Melihat fakta kejadian di sekitar kita belakangan ini, terlepas dari sudut pandang politik apapun maka para koruptor yang tertangkap oleh KPK maupun Kejaksaan bisa dilihat rekam jejaknya sebelum mereka menajdi tersangka.  Umumnya mereka akan menampakkan penampilan yang seolah-olah tidak menyukai korupsi, selalu melawan korupsi, menganjurkan kepada bawahannya supaya melawan korupsi.  Bahkan ada yang melontarkan ide untuk hukuman mati bagi koruptor.
Namun apa yang mereka lontarkan sebelum tertangkap akan berlawanan kenyataannya dengan setelah mereka ditangkap, setidaknya kita bisa melihat dari bahasa tubuhnya.  
Mereka yang pada mulanya menyangkal tidak pernah korupsi dengan berbagai alasannya: aktif dalam organisasi yang menolak korupsi, orang tuanya terpadang dan bersih dari cela korupsi dan sebagainya. Toh akhirnya pengadilan memutuskan mereka harus masuk bui. Inilah yang saya katakan sebagai salah kaprah penyangkalan diri.

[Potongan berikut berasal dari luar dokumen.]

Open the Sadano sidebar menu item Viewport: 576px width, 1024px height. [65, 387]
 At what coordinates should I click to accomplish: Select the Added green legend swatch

Dalam Markus 14:66-72 kita membaca kisah Petrus yang menyangkal Yesus sebanyak tiga kali. Penyangkalan ini lahir dari rasa takut, lemah iman, dan keinginan untuk menyelamatkan diri. Namun, di balik kejatuhan itu, kita belajar makna penting: betapa mudahnya manusia mengelak dari kebenaran demi kenyamanan dan keselamatan sesaat.

Di zaman kita sekarang, kita sering melihat penyangkalan dalam bentuk lain: para koruptor yang ketika terbukti bersalah justru berkata, “Saya tidak melakukan itu.” Mereka menyangkal perbuatan dosa, padahal bukti-bukti mengungkapkan sebaliknya.

Ketika Yesus berkata, “Setiap orang yang mau mengikut Aku, ia harus menyangkal dirinya, memikul salibnya, dan mengikut Aku” (Markus 8:34), penyangkalan diri yang dimaksud adalah menolak ego, menolak keinginan dosa, menolak jalan pintas demi kepentingan pribadi, lalu memilih taat kepada Allah. Penyangkalan diri berarti:

  • Tidak hidup untuk kemegahan pribadi, melainkan untuk kemuliaan Allah.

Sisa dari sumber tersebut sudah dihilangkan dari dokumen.